From the line containing "Open Notification Options" down to the last line of the material below, copy each line exactly and leave out the rest.

++++++++++++++++++++

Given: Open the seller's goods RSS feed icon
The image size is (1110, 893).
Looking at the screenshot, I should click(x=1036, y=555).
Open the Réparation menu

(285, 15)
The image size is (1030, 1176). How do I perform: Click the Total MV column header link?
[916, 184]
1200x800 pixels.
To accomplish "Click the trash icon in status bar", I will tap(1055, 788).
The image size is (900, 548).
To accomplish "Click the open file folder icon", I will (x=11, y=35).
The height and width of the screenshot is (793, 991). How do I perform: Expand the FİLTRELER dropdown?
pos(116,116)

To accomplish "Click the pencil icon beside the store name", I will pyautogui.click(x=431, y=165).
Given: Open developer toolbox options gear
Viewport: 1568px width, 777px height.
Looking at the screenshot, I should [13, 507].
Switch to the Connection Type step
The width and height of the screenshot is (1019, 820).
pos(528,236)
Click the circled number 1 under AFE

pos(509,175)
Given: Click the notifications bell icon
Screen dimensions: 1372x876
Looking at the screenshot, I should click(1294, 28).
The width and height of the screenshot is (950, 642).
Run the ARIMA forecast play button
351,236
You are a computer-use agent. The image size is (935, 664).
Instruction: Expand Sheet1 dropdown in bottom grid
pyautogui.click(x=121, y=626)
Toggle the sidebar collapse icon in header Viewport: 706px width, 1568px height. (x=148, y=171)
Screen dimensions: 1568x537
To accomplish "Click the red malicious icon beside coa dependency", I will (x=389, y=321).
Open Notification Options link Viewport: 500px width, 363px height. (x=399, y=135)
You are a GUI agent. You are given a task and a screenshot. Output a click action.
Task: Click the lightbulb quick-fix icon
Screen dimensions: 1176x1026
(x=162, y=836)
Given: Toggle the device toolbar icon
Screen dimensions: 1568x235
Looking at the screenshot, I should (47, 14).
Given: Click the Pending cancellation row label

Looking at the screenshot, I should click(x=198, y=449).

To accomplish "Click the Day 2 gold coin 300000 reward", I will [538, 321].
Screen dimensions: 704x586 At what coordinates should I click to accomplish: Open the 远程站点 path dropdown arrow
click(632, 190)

++++++++++++++++++++

▶ **SOLUTION TO THIS EXERCISE**:
Open Notification Options link Viewport: 500px width, 363px height. (x=399, y=135)
You are a GUI agent. You are given a task and a screenshot. Output a click action.
Task: Click the lightbulb quick-fix icon
Screen dimensions: 1176x1026
(x=162, y=836)
Given: Toggle the device toolbar icon
Screen dimensions: 1568x235
Looking at the screenshot, I should (47, 14).
Given: Click the Pending cancellation row label

Looking at the screenshot, I should click(x=198, y=449).

To accomplish "Click the Day 2 gold coin 300000 reward", I will [538, 321].
Screen dimensions: 704x586 At what coordinates should I click to accomplish: Open the 远程站点 path dropdown arrow
click(632, 190)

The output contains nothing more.